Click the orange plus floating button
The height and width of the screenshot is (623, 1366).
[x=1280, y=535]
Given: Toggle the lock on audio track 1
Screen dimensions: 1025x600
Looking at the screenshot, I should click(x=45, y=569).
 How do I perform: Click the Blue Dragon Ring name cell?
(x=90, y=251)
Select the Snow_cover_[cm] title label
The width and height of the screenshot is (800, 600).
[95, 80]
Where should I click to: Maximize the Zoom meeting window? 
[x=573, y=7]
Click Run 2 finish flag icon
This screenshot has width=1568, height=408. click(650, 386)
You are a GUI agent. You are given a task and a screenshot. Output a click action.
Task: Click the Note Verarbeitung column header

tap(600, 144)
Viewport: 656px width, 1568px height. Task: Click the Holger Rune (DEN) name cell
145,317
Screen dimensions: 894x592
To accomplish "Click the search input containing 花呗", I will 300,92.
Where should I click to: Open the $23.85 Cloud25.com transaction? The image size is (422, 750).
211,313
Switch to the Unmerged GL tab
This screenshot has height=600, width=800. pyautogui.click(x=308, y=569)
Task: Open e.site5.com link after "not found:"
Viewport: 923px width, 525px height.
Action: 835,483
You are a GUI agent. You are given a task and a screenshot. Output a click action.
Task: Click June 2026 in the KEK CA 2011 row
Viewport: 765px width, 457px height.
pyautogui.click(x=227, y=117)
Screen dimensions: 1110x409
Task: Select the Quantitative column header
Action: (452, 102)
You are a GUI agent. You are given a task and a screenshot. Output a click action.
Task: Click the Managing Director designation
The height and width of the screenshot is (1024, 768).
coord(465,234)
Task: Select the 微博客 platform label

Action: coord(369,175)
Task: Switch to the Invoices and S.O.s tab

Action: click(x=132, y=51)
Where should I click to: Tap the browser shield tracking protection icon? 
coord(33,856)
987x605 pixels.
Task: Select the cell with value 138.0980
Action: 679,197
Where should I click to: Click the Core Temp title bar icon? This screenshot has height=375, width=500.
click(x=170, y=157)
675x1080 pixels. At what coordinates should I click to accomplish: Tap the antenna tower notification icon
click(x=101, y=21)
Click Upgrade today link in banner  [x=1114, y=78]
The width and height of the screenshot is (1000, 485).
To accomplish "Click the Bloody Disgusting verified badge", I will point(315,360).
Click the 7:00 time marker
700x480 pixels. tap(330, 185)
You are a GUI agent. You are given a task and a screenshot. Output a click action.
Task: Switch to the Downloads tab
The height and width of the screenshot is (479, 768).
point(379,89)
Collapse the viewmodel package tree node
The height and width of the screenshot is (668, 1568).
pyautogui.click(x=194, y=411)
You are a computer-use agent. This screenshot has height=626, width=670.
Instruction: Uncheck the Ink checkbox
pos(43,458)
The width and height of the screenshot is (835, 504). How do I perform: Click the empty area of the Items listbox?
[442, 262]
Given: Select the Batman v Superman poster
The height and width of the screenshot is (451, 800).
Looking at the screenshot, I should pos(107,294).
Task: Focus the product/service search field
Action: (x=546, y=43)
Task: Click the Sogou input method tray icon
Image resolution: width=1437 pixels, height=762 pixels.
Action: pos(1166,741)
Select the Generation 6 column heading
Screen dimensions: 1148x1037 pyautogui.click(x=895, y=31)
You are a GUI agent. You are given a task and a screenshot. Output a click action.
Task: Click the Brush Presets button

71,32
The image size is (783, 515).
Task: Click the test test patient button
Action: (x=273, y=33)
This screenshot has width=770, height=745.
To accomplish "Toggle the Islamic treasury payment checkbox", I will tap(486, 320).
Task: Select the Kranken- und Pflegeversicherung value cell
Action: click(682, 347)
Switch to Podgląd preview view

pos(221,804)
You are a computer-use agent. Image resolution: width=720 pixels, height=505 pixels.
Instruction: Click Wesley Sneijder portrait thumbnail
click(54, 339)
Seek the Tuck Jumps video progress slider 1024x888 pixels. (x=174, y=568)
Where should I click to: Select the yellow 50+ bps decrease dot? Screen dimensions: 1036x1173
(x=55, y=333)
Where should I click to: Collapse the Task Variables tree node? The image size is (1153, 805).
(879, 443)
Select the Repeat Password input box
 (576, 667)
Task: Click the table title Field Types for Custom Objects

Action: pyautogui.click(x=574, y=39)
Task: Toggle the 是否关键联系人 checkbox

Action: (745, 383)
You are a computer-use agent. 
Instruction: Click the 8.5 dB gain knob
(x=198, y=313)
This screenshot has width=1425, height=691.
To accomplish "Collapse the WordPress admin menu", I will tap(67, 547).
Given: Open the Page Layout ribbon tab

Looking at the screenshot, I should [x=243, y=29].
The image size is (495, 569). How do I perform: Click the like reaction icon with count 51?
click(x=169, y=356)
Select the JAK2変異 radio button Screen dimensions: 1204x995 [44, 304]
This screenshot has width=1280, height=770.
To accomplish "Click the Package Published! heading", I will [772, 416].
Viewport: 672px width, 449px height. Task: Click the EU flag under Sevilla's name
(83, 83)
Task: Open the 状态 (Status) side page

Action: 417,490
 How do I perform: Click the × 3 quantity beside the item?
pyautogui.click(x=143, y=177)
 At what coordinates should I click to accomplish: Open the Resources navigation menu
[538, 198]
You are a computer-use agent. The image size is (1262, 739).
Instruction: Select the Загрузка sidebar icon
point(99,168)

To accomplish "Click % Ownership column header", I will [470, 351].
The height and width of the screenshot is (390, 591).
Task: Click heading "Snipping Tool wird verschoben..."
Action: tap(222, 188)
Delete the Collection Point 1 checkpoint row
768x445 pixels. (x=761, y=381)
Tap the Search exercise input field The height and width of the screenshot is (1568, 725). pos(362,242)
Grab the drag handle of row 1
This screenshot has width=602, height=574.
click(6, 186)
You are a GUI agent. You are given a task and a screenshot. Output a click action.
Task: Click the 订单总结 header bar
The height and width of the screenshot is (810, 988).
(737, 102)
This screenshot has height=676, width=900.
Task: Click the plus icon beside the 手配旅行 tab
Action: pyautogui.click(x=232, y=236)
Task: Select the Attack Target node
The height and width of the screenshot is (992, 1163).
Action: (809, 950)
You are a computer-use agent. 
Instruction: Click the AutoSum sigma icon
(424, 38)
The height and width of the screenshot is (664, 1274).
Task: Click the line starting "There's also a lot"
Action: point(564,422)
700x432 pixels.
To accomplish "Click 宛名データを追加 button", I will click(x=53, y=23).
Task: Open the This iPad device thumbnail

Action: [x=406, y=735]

Goal of the exercise - Go through the records and gather the lines that hold "computer".

Answer to this exercise -
You are a computer-use agent. This screenshot has height=626, width=670.
You are a computer-use agent. Image resolution: width=720 pixels, height=505 pixels.
You are a computer-use agent. 
You are a computer-use agent. The image size is (1262, 739).
You are a computer-use agent. 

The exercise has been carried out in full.